The simulator introduced above models a specific case: H. pylori, a stomach bacterium carried by roughly half the world's population, responsible for around three quarters of all gastric cancer. It is one of the clearest cases in medicine of an infection we know how to treat causing a cancer we struggle to cure — and therefore an ideal test case for asking where in the disease timeline intervention actually pays off.

Try the simulator — pick a population, adjust three intervention levers, and watch how cancer cases, deaths, and DALYs change.

The demo is inspired by the Burden of Communicable Diseases in Europe toolkit, developed by the ECDC to calculate disease burden across 117 infectious diseases. Their tool answers "how bad is it?" Mine answers a different question: "how much of this could we prevent, and at what point in the disease is it worth intervening?" That shift, from measurement to counterfactual, is where the demo earns its keep.

Three Inspection Points

My contribution to this project was building structures that made the AI's work inspectable. Every number in the model has a source tag and a confidence level. Every transition in the outcome tree has a named reference behind it. The parameter tables separate what was sourced from the literature, what was derived by calibration, what was my own judgement call, and what was borrowed from the other geographic context. Three moments in particular stand out.

The two-cohort split. The European toolkit that inspired this demo uses age-stratified parameters, and for three planning sessions I carried the same structure forward, with a childhood cohort and an adult cohort. Before we started coding I worked through what the two cohorts would actually produce. Without age-dependent transition rates on either side, they progress identically and yield the same DALYs. The split was decorative. I asked Claude to confirm, then dropped it.

The screening artefact. The Korean figure for intestinal metaplasia progressing to cancer is about half the Dutch figure. Taken at face value, this would suggest East Asians progress more slowly at that stage, which contradicts everything else in the literature: East Asia has higher H. pylori prevalence, faster gastritis-to-atrophy progression, faster atrophy-to-metaplasia progression, and several times the lifetime gastric cancer risk. The real explanation is that Korea's national endoscopic screening catches cancers early, so they never enter the progression count. The lower rate reflects more aggressive detection, not slower biology. Building it in as a biological fact would have been wrong.
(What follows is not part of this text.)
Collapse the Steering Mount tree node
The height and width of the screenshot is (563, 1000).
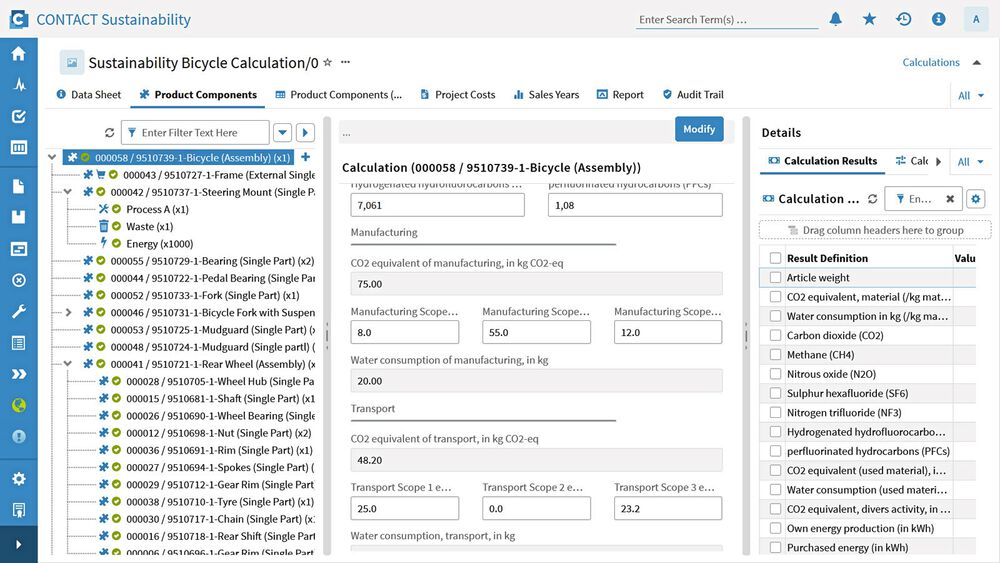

The tree and the code drifting apart. V1 was built by vibe coding: I accepted what Claude produced, ran the demo, and checked the outputs for scientific plausibility. I never checked whether the code matched the outcome tree diagram. The bug only surfaced in v2, when Claude flagged that the post-IM eradication effect was a judgement call I needed to make. Deciding which transitions it should apply to forced me into the code, and that is when I saw transitions the diagram didn't have. Surface review would not have caught this. The judgement call was the vehicle through which the structural bug surfaced.